"What these two guys experienced over the past two years is an ongoing exposure to captivity, which is one of the most harmful and traumatic experiences that a human being can endure," said Yuval Neria, director of the Trauma and Post Traumatic Stress Disorder Program at the New York State Psychiatric Institute.
Shane Bauer and Josh Fattal, who were released to Oman Wednesday after being convicted in Iran on espionage charges, may experience post-traumatic stress disorder, anxiety, depression, severe psychotic breakdowns and reliving abuse, ABC News reported.
"Initially, there is great excitement, happiness and relief for them and their families, but studies have shown in numerous populations that the emotional impact can be quite severe," Neria said.
Sarah Shourd, who was released from Iran on a $500,000 bond in September 2010 for medical reasons, said she suffers from PTSD. The experience was so traumatizing she said she couldn't return to Iran to face her charges.
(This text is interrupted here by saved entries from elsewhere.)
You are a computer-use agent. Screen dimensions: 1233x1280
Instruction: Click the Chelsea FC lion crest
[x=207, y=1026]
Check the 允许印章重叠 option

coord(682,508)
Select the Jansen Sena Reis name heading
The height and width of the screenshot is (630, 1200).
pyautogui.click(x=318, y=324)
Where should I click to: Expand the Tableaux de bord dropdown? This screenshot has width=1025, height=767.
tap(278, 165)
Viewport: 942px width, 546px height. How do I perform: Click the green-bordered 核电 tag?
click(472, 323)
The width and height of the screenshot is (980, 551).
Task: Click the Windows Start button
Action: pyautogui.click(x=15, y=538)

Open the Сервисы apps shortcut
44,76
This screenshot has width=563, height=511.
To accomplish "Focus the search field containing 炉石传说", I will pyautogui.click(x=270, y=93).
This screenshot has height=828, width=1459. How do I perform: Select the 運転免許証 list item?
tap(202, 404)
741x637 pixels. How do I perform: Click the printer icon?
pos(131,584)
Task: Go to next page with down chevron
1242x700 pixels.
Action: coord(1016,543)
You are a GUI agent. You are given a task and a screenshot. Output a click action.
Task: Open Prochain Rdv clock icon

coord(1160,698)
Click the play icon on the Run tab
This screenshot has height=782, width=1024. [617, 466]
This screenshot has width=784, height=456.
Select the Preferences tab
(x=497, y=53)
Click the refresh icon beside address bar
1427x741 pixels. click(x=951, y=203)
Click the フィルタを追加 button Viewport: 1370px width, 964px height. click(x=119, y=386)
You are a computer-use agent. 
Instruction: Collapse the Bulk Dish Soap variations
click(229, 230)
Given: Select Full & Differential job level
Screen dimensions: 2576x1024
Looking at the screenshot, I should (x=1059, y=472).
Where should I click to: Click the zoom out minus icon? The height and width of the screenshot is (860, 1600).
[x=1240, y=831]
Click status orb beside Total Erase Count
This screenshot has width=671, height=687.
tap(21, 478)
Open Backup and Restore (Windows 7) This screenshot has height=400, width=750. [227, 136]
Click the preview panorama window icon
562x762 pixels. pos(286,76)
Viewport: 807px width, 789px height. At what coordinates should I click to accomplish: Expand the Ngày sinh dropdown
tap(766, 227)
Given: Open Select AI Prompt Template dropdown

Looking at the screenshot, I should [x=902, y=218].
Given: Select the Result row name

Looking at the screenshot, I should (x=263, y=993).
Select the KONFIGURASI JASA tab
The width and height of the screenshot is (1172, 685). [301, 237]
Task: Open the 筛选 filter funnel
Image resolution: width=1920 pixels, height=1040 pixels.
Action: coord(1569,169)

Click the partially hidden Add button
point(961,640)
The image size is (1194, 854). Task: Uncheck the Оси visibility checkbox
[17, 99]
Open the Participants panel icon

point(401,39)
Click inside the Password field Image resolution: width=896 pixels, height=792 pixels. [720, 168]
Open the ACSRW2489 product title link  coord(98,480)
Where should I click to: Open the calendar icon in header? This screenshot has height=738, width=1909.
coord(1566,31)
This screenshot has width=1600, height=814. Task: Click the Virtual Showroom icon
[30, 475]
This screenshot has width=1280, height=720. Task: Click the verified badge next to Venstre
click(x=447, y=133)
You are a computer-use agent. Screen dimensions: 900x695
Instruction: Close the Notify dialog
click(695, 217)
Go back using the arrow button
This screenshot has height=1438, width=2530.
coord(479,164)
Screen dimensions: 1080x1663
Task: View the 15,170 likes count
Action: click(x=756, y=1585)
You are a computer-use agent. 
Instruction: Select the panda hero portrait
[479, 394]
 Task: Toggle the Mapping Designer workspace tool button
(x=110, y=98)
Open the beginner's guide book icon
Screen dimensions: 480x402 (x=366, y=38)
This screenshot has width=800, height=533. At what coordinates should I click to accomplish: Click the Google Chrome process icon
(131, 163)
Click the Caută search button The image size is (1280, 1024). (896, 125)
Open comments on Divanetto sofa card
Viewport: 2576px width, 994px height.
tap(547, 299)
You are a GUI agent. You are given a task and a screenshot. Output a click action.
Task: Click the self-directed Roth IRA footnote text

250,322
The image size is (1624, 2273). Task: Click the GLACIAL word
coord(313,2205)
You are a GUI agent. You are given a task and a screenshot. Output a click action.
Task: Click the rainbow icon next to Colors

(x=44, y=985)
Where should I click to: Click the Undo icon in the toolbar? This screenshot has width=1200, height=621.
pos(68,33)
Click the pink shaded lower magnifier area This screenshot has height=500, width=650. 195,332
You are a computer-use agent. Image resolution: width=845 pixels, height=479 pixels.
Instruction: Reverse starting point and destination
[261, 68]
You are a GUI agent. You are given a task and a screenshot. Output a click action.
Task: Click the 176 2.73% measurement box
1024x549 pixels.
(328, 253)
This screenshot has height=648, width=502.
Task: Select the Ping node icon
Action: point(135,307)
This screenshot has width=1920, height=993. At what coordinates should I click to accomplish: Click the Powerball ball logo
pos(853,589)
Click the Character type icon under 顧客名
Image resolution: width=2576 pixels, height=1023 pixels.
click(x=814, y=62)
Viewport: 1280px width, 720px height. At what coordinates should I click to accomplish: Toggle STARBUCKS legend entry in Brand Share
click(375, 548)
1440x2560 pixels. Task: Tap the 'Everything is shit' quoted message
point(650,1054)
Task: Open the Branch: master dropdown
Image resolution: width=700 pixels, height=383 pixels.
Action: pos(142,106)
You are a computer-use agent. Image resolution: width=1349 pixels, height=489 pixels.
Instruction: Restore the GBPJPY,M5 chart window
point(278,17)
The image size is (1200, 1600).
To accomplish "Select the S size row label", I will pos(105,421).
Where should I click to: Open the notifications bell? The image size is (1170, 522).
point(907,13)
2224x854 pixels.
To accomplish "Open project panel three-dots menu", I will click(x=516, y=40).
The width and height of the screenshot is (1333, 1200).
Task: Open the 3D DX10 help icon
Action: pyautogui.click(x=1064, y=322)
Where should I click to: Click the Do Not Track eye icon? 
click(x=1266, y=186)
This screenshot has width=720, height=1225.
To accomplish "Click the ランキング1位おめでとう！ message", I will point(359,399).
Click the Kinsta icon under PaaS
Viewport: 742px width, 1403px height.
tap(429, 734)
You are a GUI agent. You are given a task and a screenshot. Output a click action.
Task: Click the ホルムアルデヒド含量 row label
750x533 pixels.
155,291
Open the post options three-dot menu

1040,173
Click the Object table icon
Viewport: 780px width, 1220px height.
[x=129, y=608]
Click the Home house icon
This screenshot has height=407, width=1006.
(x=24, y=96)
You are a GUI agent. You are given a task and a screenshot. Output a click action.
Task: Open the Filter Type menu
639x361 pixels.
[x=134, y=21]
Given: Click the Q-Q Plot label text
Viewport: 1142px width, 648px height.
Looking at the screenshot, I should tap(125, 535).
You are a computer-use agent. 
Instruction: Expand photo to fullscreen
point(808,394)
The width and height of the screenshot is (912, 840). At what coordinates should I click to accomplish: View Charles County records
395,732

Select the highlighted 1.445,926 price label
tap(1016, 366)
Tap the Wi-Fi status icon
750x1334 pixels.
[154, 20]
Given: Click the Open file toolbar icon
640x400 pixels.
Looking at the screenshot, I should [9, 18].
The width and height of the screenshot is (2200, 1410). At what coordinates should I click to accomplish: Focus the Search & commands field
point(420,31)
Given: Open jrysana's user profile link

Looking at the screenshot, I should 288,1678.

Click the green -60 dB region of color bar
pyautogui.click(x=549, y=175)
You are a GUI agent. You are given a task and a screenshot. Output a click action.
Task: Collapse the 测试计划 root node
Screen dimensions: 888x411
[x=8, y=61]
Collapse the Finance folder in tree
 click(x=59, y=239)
"There's a part of me that would like to be with them and be able to stand by them and defend our innocence in court, but I'm afraid that it would be too traumatic for me after what I've already been through," Shourd said.
Dr. T. Byram Karasu, psychiatrist-in-chief at Montefiore Medical Center in New York, said the three need to move on to the next phase of their lives.
"They need to define their next phase as quickly as possible and not allow themselves to be defined as prisoners of Iranian misjudgments. They may become more depressed if they don't reshape their lives."
Despite emotional challenges, experts say former prisoners can eventually recover from their experiences.
Dr. Paul Ragan, associate professor of psychiatry at Vanderbilt University School of Medicine in Nashville, said, "The human spirit is remarkably resilient."